The sheep flourished, as did the ranchers. By the 1930s, the 10 ewes and two rams imported two decades before had become 1.7 million sheep; by the 1960s, there were 5 million. And demand was ever growing.

"All of southern Namibia's development was financed by the Karakul," Ramdohr says. "The sheep were called 'the black diamonds of Namibia.' "

The popular sheepskin coats were made from lamb pelts. But to have a steady supply of lambs, the farmers needed breeding sheep. And adults need shearing twice a year.

To most farmers, the wool was useless – too coarse for clothing. Some threw it away; others used it to help pave roads. But at the large Ibenstein farm near Dordabis, Marianne Krafft decided to try to use that wool for weaving.

Ms. Krafft was an artist, and wanted to come up with some sort of employment for the farmworkers' wives who lived on her land. She hired master weavers from Germany to teach her staff, and later built looms for making carpets. The business started to take off.

Soon, others followed her lead. By the time Anne Ramdohr's parents – Krafft's daughter and son-in-law – were running the weaving center, there were as many as 15 similar businesses in the area, all making rugs with the discarded wool of the Karakul.

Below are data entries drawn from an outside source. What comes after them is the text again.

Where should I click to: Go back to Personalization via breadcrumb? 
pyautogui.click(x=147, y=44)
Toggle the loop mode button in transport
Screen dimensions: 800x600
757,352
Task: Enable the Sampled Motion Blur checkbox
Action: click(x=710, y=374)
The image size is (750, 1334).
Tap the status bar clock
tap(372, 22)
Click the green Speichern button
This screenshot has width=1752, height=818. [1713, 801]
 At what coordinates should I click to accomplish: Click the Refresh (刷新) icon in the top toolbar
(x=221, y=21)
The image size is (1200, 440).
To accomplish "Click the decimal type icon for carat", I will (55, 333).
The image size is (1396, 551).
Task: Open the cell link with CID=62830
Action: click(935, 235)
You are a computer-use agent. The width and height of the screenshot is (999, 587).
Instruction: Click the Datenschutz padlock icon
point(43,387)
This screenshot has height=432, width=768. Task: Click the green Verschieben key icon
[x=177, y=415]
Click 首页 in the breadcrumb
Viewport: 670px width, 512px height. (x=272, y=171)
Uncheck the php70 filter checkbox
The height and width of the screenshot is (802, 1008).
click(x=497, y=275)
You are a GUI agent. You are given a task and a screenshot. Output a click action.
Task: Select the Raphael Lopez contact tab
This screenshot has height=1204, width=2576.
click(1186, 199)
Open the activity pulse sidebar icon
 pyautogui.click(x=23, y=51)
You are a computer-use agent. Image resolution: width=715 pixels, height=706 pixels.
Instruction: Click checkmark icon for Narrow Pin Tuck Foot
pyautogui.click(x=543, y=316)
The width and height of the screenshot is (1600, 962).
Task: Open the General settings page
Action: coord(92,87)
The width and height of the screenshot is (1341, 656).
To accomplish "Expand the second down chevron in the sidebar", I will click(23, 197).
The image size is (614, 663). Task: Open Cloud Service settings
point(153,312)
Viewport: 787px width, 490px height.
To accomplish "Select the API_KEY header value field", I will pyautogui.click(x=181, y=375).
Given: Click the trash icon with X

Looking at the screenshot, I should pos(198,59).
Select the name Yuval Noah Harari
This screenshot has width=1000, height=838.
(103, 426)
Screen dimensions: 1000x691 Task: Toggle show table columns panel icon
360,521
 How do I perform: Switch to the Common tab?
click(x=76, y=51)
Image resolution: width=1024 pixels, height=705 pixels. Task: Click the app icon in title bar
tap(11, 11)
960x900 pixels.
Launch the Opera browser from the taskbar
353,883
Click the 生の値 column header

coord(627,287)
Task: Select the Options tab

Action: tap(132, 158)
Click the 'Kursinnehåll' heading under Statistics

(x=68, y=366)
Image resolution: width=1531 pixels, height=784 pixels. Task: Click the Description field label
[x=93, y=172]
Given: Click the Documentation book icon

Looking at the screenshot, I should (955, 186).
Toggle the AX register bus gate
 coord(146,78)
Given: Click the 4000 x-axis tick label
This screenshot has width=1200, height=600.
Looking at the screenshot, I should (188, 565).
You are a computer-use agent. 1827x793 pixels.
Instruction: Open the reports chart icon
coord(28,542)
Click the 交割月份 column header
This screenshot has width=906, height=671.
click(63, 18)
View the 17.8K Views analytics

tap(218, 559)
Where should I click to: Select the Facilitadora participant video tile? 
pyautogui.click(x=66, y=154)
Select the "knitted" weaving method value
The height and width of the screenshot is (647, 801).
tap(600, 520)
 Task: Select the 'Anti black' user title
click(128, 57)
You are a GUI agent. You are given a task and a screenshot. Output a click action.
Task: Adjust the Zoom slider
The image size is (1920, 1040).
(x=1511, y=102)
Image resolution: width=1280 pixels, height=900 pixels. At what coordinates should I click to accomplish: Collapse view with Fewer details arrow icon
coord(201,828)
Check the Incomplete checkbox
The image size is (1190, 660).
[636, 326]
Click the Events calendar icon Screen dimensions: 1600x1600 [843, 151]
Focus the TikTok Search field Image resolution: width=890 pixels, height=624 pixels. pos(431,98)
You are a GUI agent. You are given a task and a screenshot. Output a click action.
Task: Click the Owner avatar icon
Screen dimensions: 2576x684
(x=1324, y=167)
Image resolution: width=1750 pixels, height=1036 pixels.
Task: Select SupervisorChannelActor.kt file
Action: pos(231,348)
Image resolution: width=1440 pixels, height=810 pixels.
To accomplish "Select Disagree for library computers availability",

The rugs were eye-catching and became the No. 1 purchase for tourists. Although the rugs originally had only natural colors, soon weavers started incorporating dyed wool to make bright geometric shapes and African scenes with lions and elands and thorn trees. It was art that seemed one with this vast, red dryness.

"They were so fashionable, the carpets," Ramdohr says. Most went overseas.

Isaak Gameb, a farmworker's son, started at Ibenstein in the 1970s. As a child, he would stop here during his five-mile walk home from school. Eventually Krafft's daughter, then running the center, gave him a job – first as a spinner, then as a weaver.

"My specialty is animals," Mr. Gameb says. "Now I make my own designs."

Today, Gameb sits at one of Ibenstein's massive looms, working with two other men to finish a carpet for a Windhoek business. He says he loves his work – but that a decade ago he had more company.

During the 1970s and '80s, Ibenstein employed as many as eight weavers and a few dozen other employees. Today, Gameb is one of only seven Ibenstein workers.

The downsizing happened in the 1990s, Ramdohr says, but the problem had started a decade earlier, when consumers in Europe and the United States started to reject fur. In 1980, he says, 3 million Karakul skins were exported from Namibia; four years later, that had dropped to 700,000. Today, fewer than 100,000 pelts leave the country. And although there seems to be increasing interest in the pelts again – mainly from Asia and Russia – the industry is a fraction of what it once was.

For weavers, that means their raw material is more expensive, and there's less of it. To Ibenstein, that spells cutbacks.

"I have to pay them decent wages," he says. "It's why the profit margin is so minimal."

Meanwhile, interior designers in the US started to turn their backs on big carpets – and with 80 percent of Ibenstein's wares headed abroad, this left a mark.

At the Namibia Craft Center in Windhoek, where the country's growing number of tourists shop for all sorts of local artwork, shopkeeper Paulina Shikongo says that Ibenstein rugs still sell well. But she said usually customers buy smaller, less expensive rugs.

The larger rugs "are very nice," she says, "but they are difficult to ship."

In Dordabis, the Ramdohrs are searching for new ways to appeal to foreign buyers. Without a change, they say, they worry that they might have to close their generations-old center. So this time, rather than furs, they are trying to tap into a new fashion fad: ethical clothing.

Anne Ramdohr says she is trying to incorporate silk from the empty cocoons of a local moth into her wares; a number of nongovernmental organizations have already dubbed "Kalahari silk" projects good for the environment and a way to promote sustainable development.

"We are competing with Asia now," she says, glancing at the decades-old looms. "We have to find a niche."